That song is called ‘Murderer’, and last tour (circa 2006) it was just a solo, sung by Sparhawk with no accompaniment aside from the disturbing glint in his eye. This time it’s flourished, via last year’s Drums & Guns, an album which couches its more explicit references to death and disorder in a sweet fuzz of guitar and, new for Low, delicate electronic beats. Live, it sheds that honeyed ambiguity, Mimi Parker’s austere drums being the main factor in a considerably darkened atmosphere. There’s an emotional precision to her playing that no programming will ever replace, I think: she can hit a floor tom like she’s administering a slap to the face. And yet she remains so still, she and bassist Matt Livingston, while Sparhawk is a live wire of twitching and grimaces.

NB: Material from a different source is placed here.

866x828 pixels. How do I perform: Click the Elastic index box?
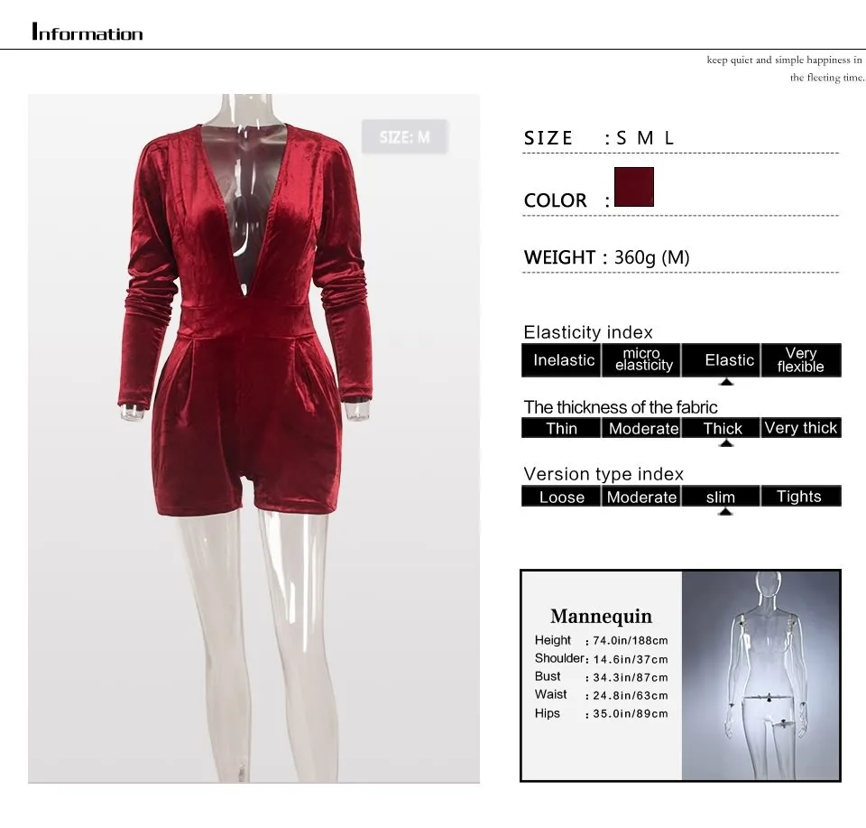(722, 360)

Vocal harmonies charge the musical connection between husband and wife both on stage and on record, and there’s no getting around it, Sparhawk and Parker’s voices are made for each other. I could listen to them all day, singing their grocery list, their voices two contour lines with an octave or so of space between them. It’s the space that’s so crucial: Sparhawk hangs back from the microphone while Parker takes the lead on ‘Point of Disgust’, adding a distant falsetto on particular words. Livingston switches from bass to grand piano, playing a simple chordal arrangement. Sure, there’s not much to it, and the band know it – “This is another one where we don’t play much, and we sing”, says Sparhawk at one point – but nuance is everything. They can move from the aching poignancy of ‘When I Go Deaf’ – a song about not wanting to write songs anymore – to the comparatively joyous ‘Last Snowstorm Of The Year’, where their long-held debt to Galaxie 500 comes to the fore in a brief flurry of distortion and pop melody.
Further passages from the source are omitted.